## Task details
Should any entry hold a picture, omit that picture and copy the rest of the entry exactly.

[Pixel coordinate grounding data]
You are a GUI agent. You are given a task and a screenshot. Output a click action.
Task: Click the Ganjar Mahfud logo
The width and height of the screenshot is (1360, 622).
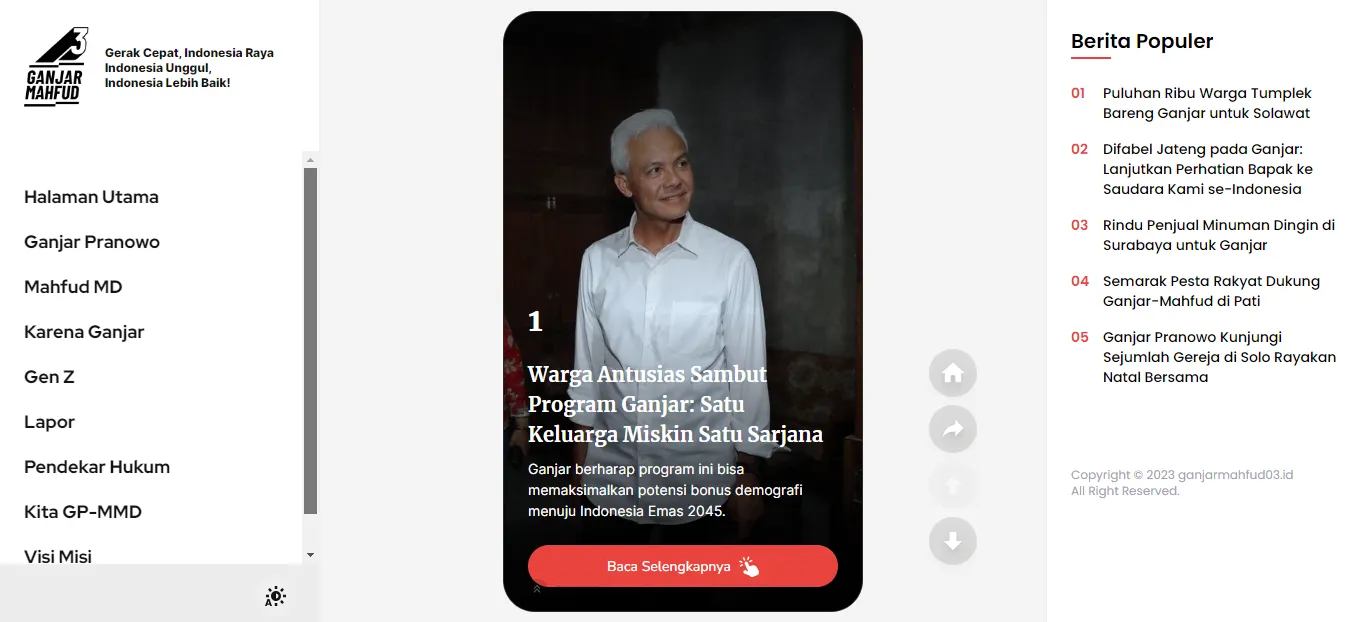click(57, 67)
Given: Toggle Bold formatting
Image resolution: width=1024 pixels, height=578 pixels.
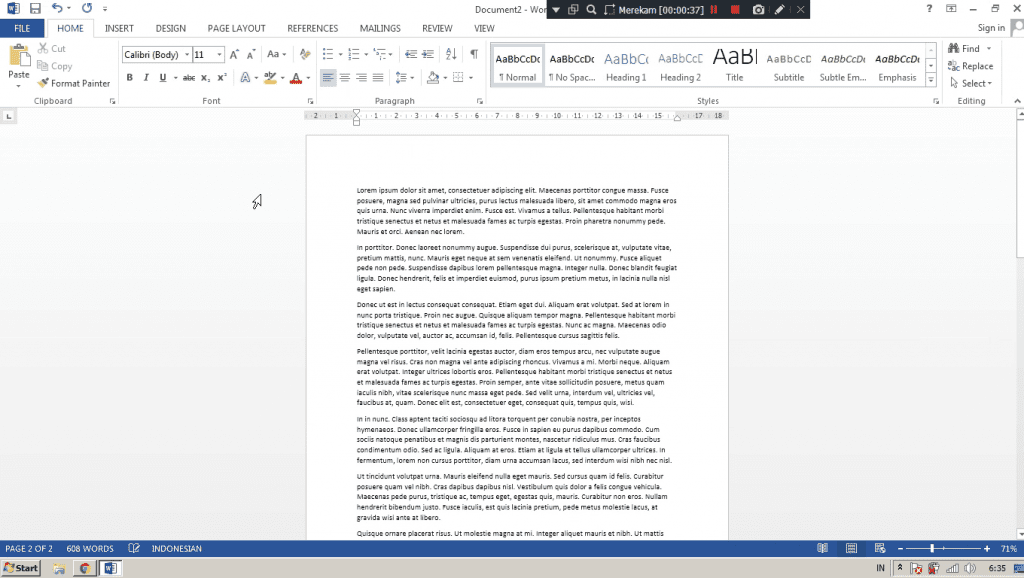Looking at the screenshot, I should point(129,77).
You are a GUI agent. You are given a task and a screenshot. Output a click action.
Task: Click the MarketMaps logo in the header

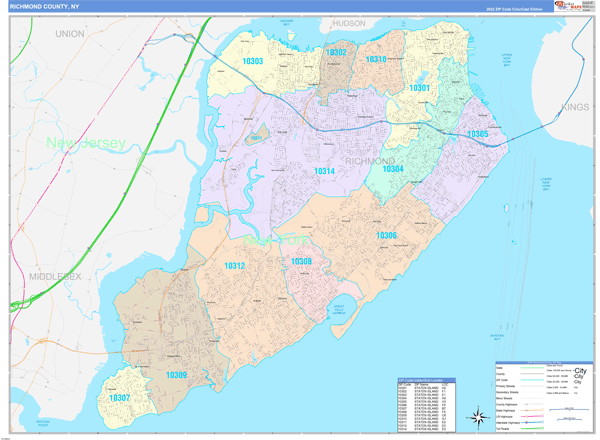tap(567, 7)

## Reply
You are a GUI agent. You are given a task and a screenshot. Output a click action.
Task: Click the Ganjar Mahfud logo
The width and height of the screenshot is (1360, 622).
click(57, 67)
Given: Toggle Bold formatting
Image resolution: width=1024 pixels, height=578 pixels.
Looking at the screenshot, I should point(129,77).
You are a GUI agent. You are given a task and a screenshot. Output a click action.
Task: Click the MarketMaps logo in the header

tap(567, 7)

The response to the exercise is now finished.